Axe-head, arrowhead, hammerhead, plowshare. . . I saw the birth of all over my two eldest brothers’ toiling shoulders, which grew hairier and thicker as they hammered their way through a never-ending supply of metal.

Only my brother Ros-Osel would let me work the forge--and never when the others were around. He showed me how to cast metal and taught me how to hammer it into shape. He stood over me when I fashioned my first iron nail and gave me a nod of approval I shall never forget. I can only imagine how white my smile must have looked in my soot-covered face.

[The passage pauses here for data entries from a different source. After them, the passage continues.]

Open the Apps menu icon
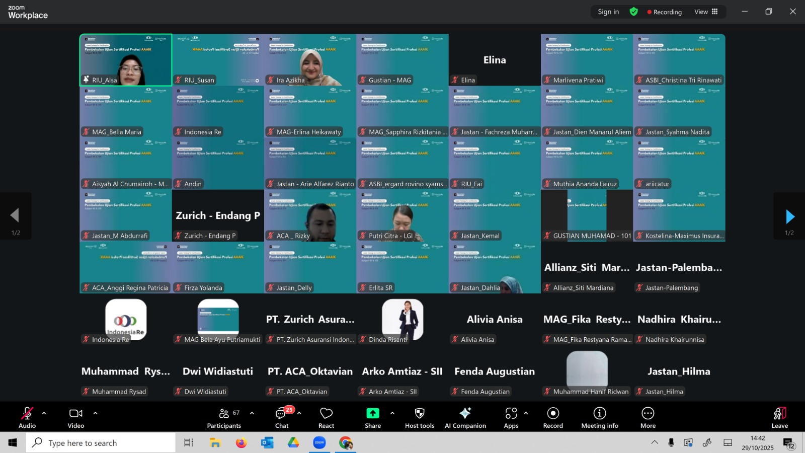Viewport: 805px width, 453px height. [511, 418]
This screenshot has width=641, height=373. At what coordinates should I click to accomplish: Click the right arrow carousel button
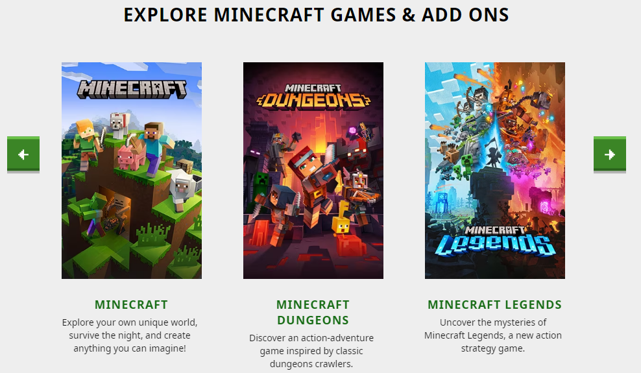click(x=609, y=154)
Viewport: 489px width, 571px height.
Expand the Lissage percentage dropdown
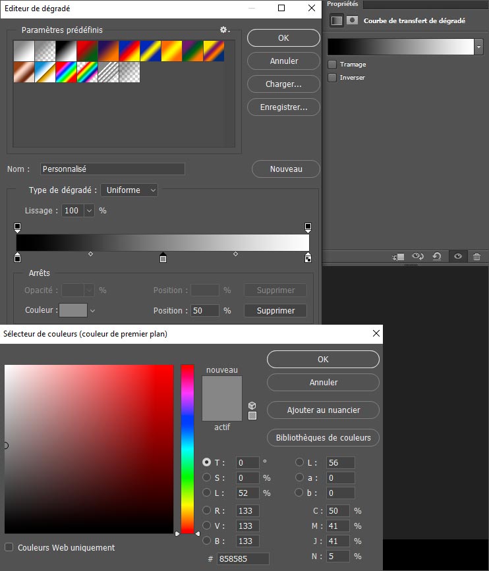(x=89, y=211)

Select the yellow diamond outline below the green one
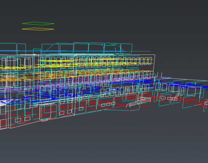pyautogui.click(x=38, y=29)
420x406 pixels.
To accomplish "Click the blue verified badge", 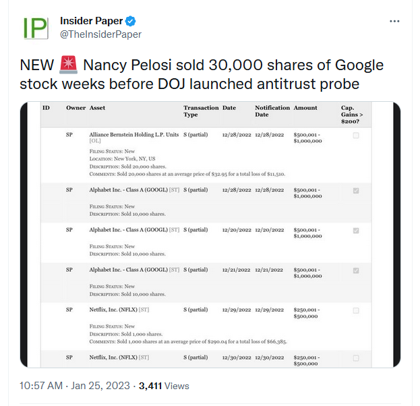I will [130, 21].
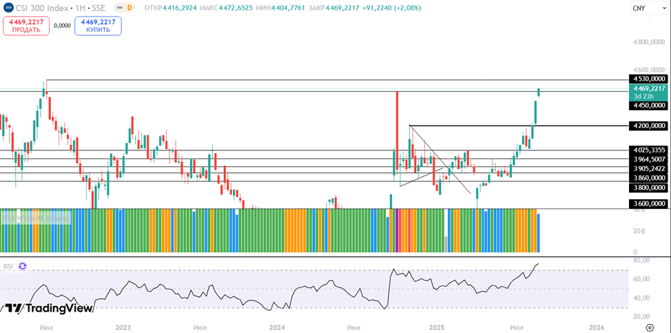Select the VSA Wyckoff Volume indicator label
671x333 pixels.
pos(36,218)
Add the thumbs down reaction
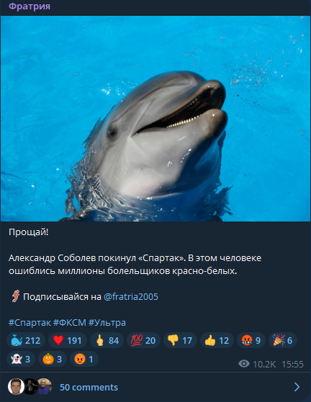This screenshot has width=311, height=402. [180, 340]
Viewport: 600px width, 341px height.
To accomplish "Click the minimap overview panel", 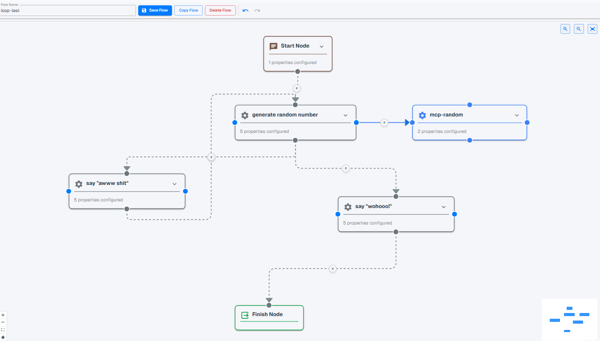I will (569, 319).
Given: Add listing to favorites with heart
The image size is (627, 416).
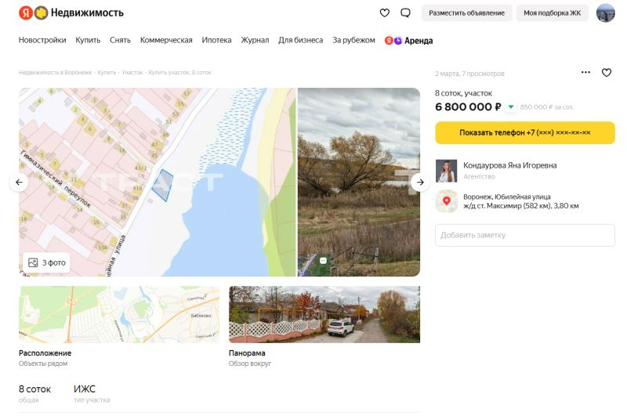Looking at the screenshot, I should pyautogui.click(x=606, y=72).
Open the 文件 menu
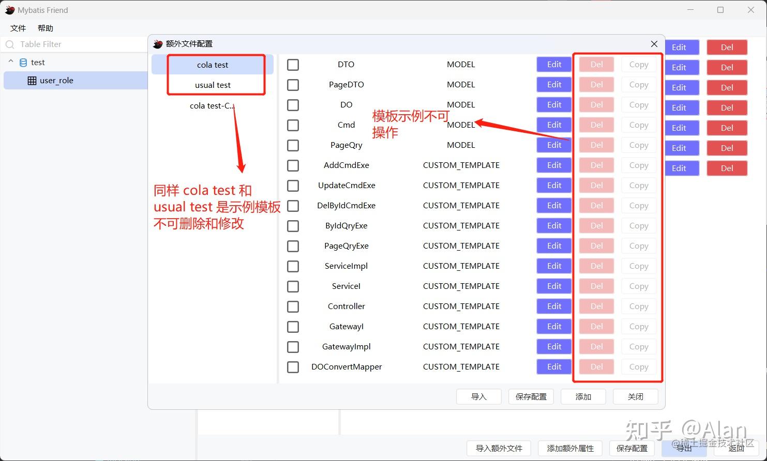 pyautogui.click(x=18, y=28)
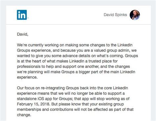Image resolution: width=156 pixels, height=121 pixels.
Task: Click the word "professionals" in first paragraph
Action: click(29, 67)
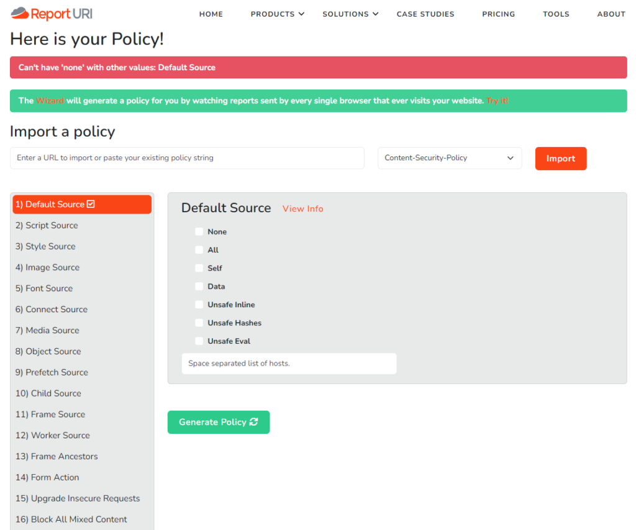636x530 pixels.
Task: Check the Self option
Action: (199, 267)
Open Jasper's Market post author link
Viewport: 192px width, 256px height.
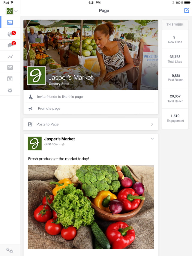pos(59,139)
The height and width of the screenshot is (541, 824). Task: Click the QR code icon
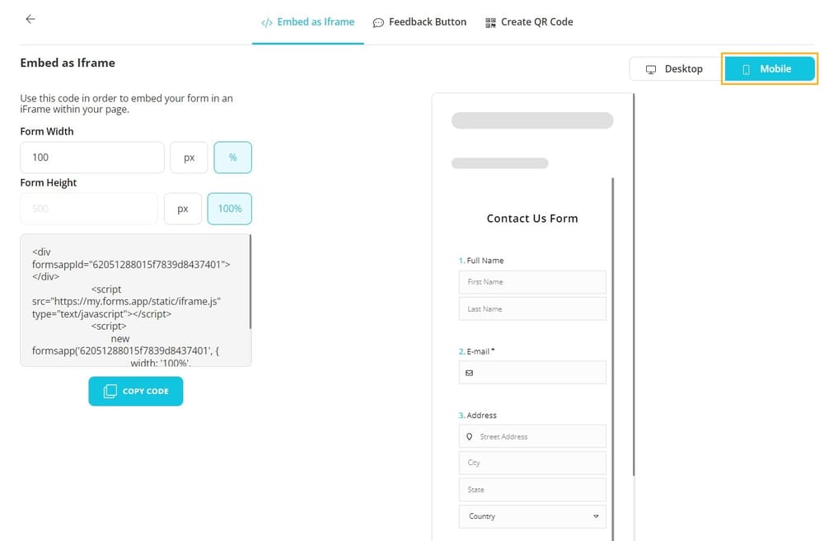pos(491,22)
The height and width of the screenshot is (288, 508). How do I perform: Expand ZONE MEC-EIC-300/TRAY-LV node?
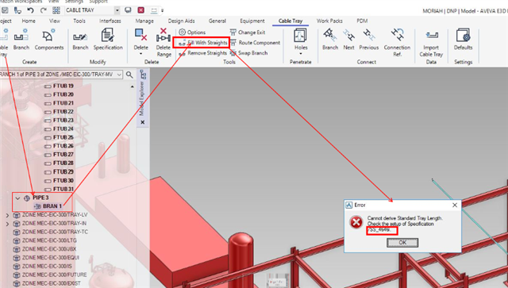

I knew it would never be my smithy; father needed but two sons. My other brothers came of age one by one, and they all went down the mountains and into the wide world never to be seen again. My time to follow them came when three hunters’ sons decided to try their luck in the world below. The boys were archers, and they asked me along because I could help them care for their bows, axes, and knives.

Folks told us to follow a mountain stream that ran by the village from its source--a cold lake with the freshest water I ever drank--down the mountains, through the forest, and into the city of men below. In the city, folks said, there was work, and life would be better.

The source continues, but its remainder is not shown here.